**EXTRACTED MATERIAL**.
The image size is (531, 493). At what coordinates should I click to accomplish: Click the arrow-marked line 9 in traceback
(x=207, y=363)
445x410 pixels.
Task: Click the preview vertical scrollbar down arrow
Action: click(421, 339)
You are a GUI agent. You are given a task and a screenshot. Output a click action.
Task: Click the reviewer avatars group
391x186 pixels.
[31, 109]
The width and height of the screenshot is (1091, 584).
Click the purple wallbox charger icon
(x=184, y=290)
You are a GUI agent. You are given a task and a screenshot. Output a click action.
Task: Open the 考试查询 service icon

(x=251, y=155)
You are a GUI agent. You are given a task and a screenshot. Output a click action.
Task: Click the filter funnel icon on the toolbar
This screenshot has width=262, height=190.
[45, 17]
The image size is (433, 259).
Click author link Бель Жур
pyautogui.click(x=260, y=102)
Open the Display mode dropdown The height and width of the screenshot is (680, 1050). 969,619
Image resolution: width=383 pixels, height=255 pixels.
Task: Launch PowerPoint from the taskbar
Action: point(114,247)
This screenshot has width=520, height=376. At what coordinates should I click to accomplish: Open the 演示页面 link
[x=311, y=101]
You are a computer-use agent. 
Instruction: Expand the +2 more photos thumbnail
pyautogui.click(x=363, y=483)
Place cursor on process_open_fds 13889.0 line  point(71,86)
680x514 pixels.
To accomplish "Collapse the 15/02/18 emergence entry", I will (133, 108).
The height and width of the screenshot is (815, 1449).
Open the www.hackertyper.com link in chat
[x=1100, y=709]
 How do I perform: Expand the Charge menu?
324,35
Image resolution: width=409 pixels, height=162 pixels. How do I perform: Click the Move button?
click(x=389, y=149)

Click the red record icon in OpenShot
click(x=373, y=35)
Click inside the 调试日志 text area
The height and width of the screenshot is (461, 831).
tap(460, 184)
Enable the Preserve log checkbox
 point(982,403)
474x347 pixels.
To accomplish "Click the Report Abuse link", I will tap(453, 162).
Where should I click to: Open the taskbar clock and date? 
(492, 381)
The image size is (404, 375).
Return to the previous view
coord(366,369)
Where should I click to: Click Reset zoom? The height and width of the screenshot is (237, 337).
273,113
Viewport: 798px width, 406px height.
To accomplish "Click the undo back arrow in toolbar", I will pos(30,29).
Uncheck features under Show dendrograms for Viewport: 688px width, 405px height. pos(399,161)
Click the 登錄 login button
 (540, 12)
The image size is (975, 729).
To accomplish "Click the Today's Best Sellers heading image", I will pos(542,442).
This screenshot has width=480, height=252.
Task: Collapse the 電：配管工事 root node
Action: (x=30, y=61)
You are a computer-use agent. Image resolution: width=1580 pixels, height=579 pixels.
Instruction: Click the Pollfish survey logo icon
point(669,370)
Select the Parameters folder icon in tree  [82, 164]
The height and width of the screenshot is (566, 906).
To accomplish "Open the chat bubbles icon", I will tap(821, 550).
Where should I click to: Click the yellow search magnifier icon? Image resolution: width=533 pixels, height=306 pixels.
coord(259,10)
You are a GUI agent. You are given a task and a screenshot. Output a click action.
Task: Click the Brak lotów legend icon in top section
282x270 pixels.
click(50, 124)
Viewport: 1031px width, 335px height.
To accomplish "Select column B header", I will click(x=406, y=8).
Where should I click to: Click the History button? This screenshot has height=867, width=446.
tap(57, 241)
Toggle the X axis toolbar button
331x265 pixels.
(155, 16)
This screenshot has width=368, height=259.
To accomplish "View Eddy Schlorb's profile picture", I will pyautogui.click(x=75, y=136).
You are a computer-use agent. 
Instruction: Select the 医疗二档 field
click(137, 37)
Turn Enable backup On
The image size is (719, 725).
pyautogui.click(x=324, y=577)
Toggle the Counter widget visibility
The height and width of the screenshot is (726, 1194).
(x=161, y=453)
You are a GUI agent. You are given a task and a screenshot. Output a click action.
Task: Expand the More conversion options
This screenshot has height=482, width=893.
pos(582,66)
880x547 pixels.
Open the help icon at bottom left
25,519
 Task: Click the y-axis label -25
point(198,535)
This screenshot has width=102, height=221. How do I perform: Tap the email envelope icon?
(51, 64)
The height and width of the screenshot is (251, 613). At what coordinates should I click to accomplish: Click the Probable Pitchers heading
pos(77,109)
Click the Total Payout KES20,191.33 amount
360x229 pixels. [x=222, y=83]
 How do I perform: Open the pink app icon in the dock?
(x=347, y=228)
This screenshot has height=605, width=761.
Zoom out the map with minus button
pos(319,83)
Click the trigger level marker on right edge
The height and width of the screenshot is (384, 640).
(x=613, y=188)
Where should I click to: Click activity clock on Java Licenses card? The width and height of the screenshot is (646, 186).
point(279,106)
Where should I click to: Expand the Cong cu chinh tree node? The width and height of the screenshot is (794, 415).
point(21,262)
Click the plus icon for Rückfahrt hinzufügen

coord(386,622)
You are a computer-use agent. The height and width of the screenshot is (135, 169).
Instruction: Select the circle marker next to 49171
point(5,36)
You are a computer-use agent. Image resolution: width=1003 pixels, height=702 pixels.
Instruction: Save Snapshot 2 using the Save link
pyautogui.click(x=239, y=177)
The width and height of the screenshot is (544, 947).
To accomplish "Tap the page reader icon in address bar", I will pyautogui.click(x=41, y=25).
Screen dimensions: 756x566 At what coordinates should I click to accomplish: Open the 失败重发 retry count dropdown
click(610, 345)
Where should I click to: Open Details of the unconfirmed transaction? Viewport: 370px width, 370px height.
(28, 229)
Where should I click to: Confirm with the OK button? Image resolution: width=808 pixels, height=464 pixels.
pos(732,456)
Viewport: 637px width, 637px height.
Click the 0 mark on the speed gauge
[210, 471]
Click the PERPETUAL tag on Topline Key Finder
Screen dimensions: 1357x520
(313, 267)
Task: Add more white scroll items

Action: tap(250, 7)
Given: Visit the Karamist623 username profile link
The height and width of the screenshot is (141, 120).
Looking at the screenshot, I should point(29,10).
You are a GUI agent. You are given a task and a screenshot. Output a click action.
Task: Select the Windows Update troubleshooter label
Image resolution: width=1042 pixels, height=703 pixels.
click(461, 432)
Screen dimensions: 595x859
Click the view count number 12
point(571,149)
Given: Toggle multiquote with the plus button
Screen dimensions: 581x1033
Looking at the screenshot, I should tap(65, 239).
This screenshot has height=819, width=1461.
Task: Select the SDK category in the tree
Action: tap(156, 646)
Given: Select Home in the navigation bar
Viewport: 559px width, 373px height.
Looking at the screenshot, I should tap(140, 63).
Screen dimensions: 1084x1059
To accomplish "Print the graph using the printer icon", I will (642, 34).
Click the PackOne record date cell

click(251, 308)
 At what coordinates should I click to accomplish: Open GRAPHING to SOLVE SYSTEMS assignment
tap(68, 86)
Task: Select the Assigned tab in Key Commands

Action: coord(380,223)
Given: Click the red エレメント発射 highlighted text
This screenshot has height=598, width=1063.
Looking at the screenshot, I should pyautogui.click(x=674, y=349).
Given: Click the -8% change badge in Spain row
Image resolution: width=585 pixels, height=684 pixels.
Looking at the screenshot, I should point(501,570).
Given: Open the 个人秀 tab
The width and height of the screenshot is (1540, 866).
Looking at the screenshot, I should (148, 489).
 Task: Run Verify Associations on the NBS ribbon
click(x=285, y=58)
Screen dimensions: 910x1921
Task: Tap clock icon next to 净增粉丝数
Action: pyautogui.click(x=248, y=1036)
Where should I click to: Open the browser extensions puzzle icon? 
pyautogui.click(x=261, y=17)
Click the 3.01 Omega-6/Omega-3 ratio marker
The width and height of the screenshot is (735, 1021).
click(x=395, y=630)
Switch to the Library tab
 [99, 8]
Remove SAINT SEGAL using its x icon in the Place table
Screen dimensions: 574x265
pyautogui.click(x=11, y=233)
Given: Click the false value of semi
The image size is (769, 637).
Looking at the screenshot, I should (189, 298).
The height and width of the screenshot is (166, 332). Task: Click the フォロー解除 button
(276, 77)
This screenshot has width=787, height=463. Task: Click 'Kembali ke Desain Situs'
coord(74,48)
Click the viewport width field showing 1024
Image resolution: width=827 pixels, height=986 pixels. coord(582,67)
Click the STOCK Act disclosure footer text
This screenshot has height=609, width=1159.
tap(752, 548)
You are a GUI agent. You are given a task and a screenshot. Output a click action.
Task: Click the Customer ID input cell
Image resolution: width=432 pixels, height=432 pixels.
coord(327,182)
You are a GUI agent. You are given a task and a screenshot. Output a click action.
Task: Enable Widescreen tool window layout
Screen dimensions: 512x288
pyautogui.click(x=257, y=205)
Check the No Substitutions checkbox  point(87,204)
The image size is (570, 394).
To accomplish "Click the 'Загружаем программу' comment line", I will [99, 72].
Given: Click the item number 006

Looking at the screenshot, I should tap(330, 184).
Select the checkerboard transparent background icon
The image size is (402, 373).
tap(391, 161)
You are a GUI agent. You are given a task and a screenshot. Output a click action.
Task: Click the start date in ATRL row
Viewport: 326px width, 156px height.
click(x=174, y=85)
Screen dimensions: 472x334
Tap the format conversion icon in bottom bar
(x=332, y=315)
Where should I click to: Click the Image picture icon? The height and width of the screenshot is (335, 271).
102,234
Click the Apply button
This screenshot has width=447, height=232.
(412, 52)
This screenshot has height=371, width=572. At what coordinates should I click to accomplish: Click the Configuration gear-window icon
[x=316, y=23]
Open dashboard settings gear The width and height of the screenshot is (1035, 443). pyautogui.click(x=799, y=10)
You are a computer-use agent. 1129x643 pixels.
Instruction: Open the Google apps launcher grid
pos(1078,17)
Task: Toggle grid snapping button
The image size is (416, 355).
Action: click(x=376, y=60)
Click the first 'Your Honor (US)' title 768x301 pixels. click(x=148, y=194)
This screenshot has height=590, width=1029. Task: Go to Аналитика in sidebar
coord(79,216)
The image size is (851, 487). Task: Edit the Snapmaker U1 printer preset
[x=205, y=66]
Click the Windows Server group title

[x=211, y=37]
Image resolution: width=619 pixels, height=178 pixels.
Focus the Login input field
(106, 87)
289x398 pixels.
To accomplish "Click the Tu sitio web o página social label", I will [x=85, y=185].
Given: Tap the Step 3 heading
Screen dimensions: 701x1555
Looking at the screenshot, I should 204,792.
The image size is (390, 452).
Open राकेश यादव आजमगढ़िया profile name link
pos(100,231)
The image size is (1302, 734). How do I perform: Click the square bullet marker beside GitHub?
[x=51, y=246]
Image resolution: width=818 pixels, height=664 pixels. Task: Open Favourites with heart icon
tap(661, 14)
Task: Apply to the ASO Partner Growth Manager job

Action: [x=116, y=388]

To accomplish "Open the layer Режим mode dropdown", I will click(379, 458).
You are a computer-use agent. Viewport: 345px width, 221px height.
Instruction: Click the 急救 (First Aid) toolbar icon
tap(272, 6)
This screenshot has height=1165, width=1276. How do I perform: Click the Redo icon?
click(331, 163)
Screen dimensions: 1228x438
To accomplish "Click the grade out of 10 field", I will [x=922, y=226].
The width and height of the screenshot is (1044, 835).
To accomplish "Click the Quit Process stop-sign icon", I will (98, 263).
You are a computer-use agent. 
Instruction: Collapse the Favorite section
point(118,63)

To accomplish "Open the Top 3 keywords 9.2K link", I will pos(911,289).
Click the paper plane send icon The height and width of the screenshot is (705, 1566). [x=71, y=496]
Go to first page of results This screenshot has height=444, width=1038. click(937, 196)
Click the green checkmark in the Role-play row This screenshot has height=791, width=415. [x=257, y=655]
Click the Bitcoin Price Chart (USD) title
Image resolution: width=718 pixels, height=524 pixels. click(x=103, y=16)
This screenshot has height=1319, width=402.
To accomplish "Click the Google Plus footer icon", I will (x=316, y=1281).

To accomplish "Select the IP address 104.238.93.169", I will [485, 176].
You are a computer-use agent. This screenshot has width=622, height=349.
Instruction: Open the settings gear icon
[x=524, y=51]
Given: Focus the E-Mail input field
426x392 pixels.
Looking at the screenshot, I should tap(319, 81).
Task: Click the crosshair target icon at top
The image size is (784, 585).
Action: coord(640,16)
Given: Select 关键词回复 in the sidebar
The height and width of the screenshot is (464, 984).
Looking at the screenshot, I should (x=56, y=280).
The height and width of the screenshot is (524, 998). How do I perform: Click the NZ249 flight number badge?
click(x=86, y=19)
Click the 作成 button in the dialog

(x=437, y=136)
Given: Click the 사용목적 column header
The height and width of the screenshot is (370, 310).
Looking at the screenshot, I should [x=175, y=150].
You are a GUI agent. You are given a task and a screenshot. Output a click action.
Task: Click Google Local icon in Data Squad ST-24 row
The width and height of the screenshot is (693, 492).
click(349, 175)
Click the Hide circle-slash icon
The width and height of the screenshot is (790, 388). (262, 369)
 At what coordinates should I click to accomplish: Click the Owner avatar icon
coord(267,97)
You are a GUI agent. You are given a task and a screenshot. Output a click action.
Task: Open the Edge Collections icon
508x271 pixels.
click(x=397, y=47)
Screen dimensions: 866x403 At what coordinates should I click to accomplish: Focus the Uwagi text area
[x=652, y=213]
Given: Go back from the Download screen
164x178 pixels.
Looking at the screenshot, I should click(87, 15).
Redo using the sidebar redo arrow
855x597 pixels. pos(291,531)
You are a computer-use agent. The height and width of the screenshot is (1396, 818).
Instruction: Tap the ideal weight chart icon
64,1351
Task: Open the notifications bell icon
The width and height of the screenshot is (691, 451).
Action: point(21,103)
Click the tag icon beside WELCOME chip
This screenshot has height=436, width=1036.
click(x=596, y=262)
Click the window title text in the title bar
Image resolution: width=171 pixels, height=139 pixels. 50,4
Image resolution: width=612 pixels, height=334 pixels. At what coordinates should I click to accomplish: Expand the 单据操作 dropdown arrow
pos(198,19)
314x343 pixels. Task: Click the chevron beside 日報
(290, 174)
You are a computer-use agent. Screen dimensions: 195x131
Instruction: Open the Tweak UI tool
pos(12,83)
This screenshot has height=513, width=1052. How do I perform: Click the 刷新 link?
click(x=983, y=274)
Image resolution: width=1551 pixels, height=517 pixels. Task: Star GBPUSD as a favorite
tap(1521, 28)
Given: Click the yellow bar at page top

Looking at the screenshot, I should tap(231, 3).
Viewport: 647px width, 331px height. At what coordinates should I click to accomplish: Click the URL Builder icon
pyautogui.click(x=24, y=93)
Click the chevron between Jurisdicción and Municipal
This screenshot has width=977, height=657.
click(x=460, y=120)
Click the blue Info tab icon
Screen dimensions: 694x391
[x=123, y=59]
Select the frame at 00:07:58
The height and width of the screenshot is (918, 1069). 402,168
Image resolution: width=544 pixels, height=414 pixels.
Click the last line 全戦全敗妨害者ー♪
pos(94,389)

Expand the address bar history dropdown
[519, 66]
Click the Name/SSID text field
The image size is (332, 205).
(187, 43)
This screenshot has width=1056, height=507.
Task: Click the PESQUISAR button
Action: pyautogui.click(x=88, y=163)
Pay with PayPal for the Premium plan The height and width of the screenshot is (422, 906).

**TASK REQUIREMENTS**. Restate word for word the lines in the material above from the one with "This screenshot has width=368, height=259." to the one with "Turn Enable backup On"; both of those lines count, and nothing else does.

**ANSWER**.
This screenshot has width=368, height=259.
To accomplish "View Eddy Schlorb's profile picture", I will pyautogui.click(x=75, y=136).
You are a computer-use agent. 
Instruction: Select the 医疗二档 field
click(137, 37)
Turn Enable backup On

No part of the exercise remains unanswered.